• **Instructions**:
**A)** How would you render this sentence from the passage about Bhutani in Spanish: "The transition from technical leader to holistic business leader was the biggest challenge, she says."?
**B)** Can you continue the passage about Bhutani from its last sentence?

Bhutani believes in leading by example.
“I cannot ask my team to do anything I wouldn’t myself. I am a hands-on leader,” she says.
Even as a director overseeing 4,000 people, she still writes and debugs code. "People tell me, 'You are a director, you shouldn't really be doing this,'" she laughs. "But I still write code, I still read code, debug code."
Bhutani’s journey has seen a learning curve with successes and challenges.
Challenges and successes
The transition from technical leader to holistic business leader was the biggest challenge, she says.
“I had several people tell me to think this through. My own manager, as he was guiding or mentoring me through the process, told me, 'Think it through. You may like it, or you may just hate it.'” she admits.
It took a year to understand how things worked, earn the trust of the team and “show them my most vulnerable self.”
An even more persistent challenge has been establishing her voice in rooms where she was often the youngest, or the only woman present. “Either it was, ‘You're too young,’ or the dismissive, ‘You don't know what you are talking about,’” she reflects.
This experience taught her an invaluable lesson that she passes on to others. “Ensure your voice is heard at the table and ensure there is a seat at the table for you. Otherwise, all that you do, all that your teams do, can just be nothing.”
Guided by her life principle of excellence—"no matter what I do, I want to do it really well", Bhutani has seen remarkable success in her career, both at Lucent and Amazon.
When she joined Amazon’s competitive pricing team, they operated at a certain scale. Today, the same system runs at “100x of that right now, and I'm not exaggerating. Just the way that we've automated, the way we've invented—customers are seeing much better prices, but the machinery behind it has evolved so much,” she says.
Helping women in tech
Bhutani’s broader impact includes being passionate about helping women in tech.
Very early in her career, she had women role models to look up to. She wants to be the same for women, especially for those starting their journeys.

• **Data shown**:
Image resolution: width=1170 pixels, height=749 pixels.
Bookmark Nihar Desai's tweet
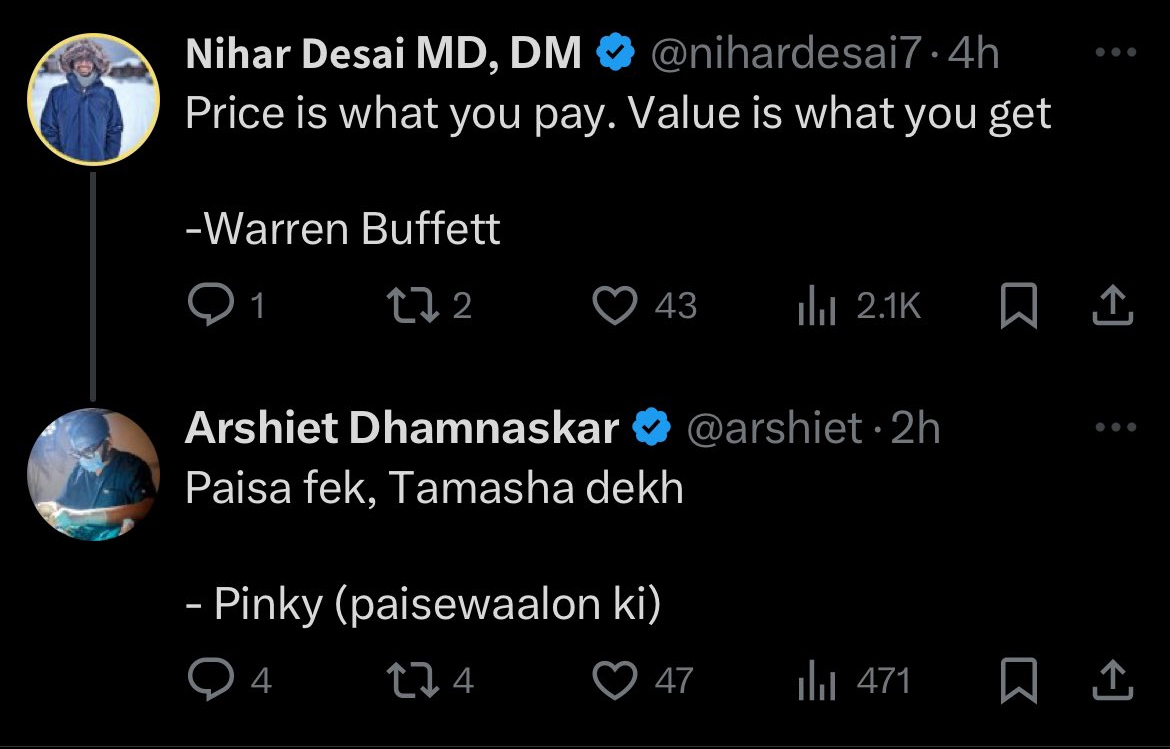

• **Responses to the tasks**:
**A)** La transición de líder técnica a líder empresarial integral fue el mayor desafío, dice ella.

**B)**
“When I show up in forums and people say, “I listened to that talk,” or someone randomly messages me, “I was on maternity leave, I was going through a really bad phase, and just listening to what you said helped me come out of it and here I am”—it’s so satisfying. That’s something I count as, I’ve helped the world, and I want to be remembered for that,” she adds.
What can organisations do to sustain women at mid-career levels and support them in aspiring for leadership roles?
Citing her own example, she points out that flexibility is important.
“When I joined Amazon, my daughter was less than a year old. She cried all the time and didn’t sleep. I worked close to home and if I had to go back from 12pm to 1.30pm, what would everyone think? When I told my manager, he said, “Can you please stop telling me this? It's your time. Go do what you want. You are getting work done, and I don't care whether you do it at 12 pm or 6 pm or whatever time.”
Amazon also offers a host of programmes for women that include Ramp Back, to support new mothers by offering flexible schedules and reduced workloads; Rekindle, a launch pad for women who have taken a break in their careers; Atlas, a program that bridges the gap between non-tech and tech roles and AmazeWiT, a networking platform for women to learn about innovative technologies and professional development.
“We also run a whole bunch of forums where we just have women share their stories. There is an “Ask Me Anything” program where we get senior women to share: “This is how I handled it when I came back from maternity,” or “when I was going through a tough time,” she shares.
Bhutani mentors women one-on-one as well as in larger forums. She’s also a champion of the Amazon Future Engineer program.
At 42 years, Bhutani has an unconventional career goal.
“I want to continue to be the best at what I do. I will never retire. I have to keep myself sharp and connected to everything that’s going on, keep upskilling myself, so people don’t wonder, “Who’s that old lady in the room?”